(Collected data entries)
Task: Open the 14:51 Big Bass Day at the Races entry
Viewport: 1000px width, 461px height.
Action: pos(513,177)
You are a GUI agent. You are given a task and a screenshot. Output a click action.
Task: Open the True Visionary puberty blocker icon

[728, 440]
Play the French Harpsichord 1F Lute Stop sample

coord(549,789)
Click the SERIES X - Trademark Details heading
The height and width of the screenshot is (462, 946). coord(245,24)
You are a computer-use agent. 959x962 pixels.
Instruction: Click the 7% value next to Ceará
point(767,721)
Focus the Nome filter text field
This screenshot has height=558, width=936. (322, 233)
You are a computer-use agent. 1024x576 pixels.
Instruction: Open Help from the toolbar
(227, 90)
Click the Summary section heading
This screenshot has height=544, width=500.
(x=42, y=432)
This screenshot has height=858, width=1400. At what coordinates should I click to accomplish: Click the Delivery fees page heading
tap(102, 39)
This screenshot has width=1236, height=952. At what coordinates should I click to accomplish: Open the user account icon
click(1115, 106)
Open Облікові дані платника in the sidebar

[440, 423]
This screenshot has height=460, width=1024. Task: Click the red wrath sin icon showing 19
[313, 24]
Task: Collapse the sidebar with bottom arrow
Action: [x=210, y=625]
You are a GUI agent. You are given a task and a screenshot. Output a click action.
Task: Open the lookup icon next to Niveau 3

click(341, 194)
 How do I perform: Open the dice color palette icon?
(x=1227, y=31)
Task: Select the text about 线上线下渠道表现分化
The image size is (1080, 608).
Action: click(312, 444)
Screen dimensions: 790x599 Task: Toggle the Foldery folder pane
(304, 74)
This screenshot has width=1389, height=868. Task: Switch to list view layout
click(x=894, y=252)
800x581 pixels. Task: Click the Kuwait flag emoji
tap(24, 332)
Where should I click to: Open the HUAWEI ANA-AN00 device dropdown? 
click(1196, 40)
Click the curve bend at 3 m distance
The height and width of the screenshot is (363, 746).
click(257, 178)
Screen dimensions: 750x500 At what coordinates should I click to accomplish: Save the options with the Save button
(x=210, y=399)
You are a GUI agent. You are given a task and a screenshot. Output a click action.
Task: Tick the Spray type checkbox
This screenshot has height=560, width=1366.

- [Exercise instructions]
Once the lines containing "computer" in the data above are counted, give the total by itself.

- [Solution to this problem]
2